Евгений ничего не ответил. Министр покачал головой и совсем иным тоном негромко сказал:
-То, что я тебе сейчас скажу, я не говорю почти никому. Ты прав в своем памфлете, называя меня человеконенавистником. Да, я ненавижу людей. Точнее, ненавижу в людях то, что с вашей, гуманистической, подачи принято называть "человеческим", но точнее будет - именно скотским.
-Сострадание - это скотство?
-Конечно! Разве вы не видели, как собака вылизывает рану собаке?
-Но ведь на этом держится общество!
-Да. Общество слабаков. Но я не требую сострадания к себе, и не намерен оказывать его другим.
-Можно подумать, ты сам не человек.
-Что ж. Я борюсь с человеческим в себе. И делаю немалые успехи...
-Ты безумен.
-Я предполагал, что ты это скажешь. Но это твое личное мнение, не больше.
-Вы построили тиранию.
-А ничего другого из такого материала построить нельзя. Можно подумать, при старой власти была всеобщая свобода!
Большаков снова не стал ничего отвечать. Розинов мотнул головой:
-Ладно. Я тебя не держу. Имей в виду, если ты еще раз позволишь себе идти против национал-социализма, тебя будут судить по всей строгости!
Евгений кивнул головой и, встав из-за стола, направился к выходу. У самых дверей он обернулся:
-Но все-таки, как могло получиться, что карательными органами тоталитарного государства руководит анархист?
-А все великие тоталитарные государства созданы анархистами. И мизантропами. Хотя не все из них до конца осознавали свою сущность.
-Тогда почему ты меня так просто отпускаешь? Если так ненавидишь инакомыслящих?
-Мне доставляет удовольствии знать, что вы видите триумф национал-социализма. Мой триумф, в конце концов. Ступай себе, Евгений! Ты все равно не поймешь...

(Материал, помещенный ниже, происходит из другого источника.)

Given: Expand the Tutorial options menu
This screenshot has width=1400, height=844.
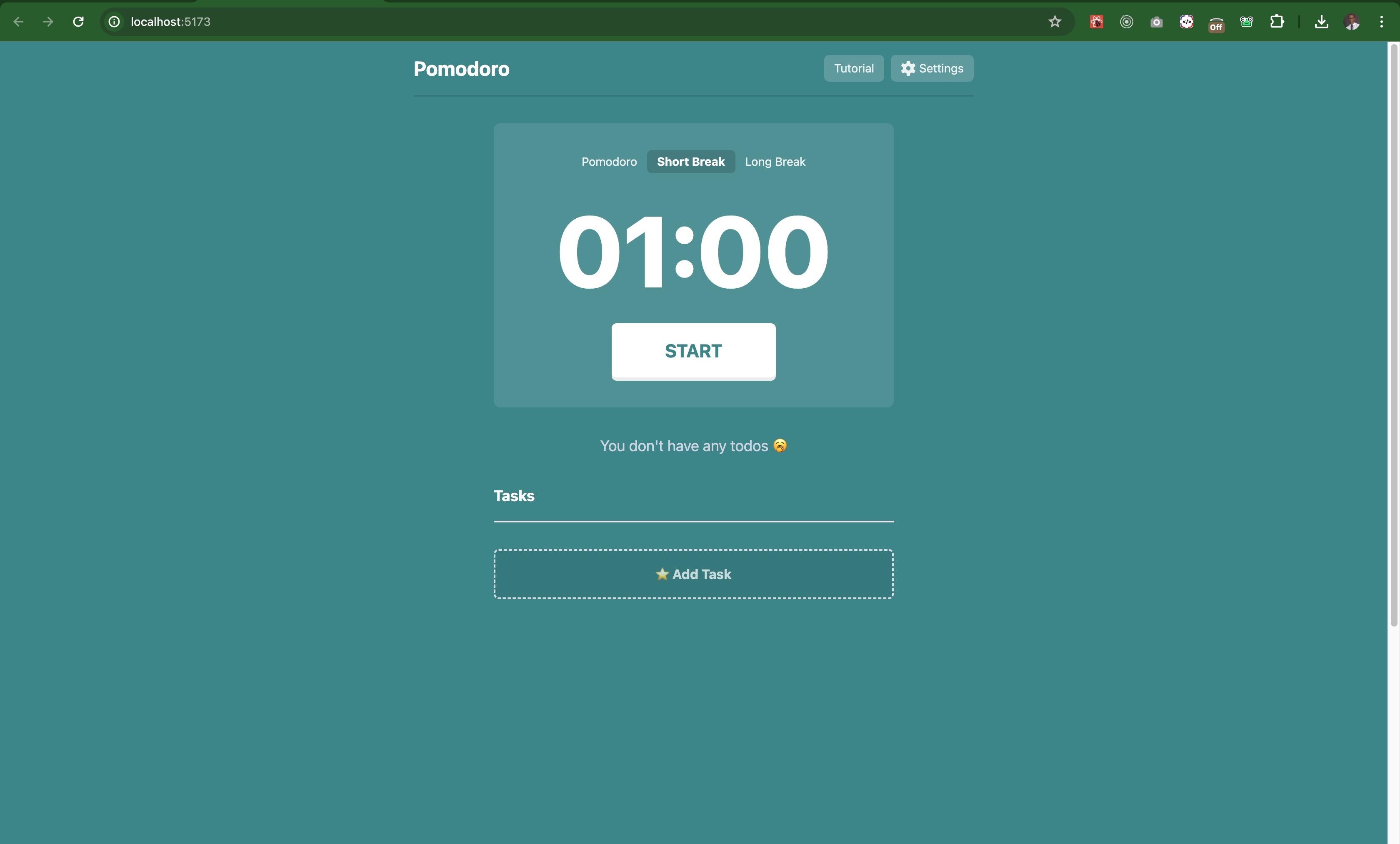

Снаружи мелкий дождь все не кончался. Но Большаков не замечал его, медленно бредя в лабиринте ночных улиц. Теперь здесь было так же безопасно, как днем: Розинов искоренил преступность. "Не то, что раньше" - закралась в голову крамольная мысль, и Евгений испуганно прогнал ее. Ему не давал покоя этот разговор. Он понимал, что никогда бы не смог поставить себя в центр своего мира, отречься от идеалов, которые казались ему прекрасными, но в то же время не мог найти в палаческом мировоззрении бывшего друга ничего нелогичного.
-Но в конце концов... - Большаков остановился и заговорил в темноту - В конце концов, он отнял у себя все цвета мира, заменил их на ненависть, на презрение к человеку, к человечности... Конечно, он просто сошел с ума, и его остается лишь пожалеть... Да, да, он не может быть прав. Он не должен быть прав!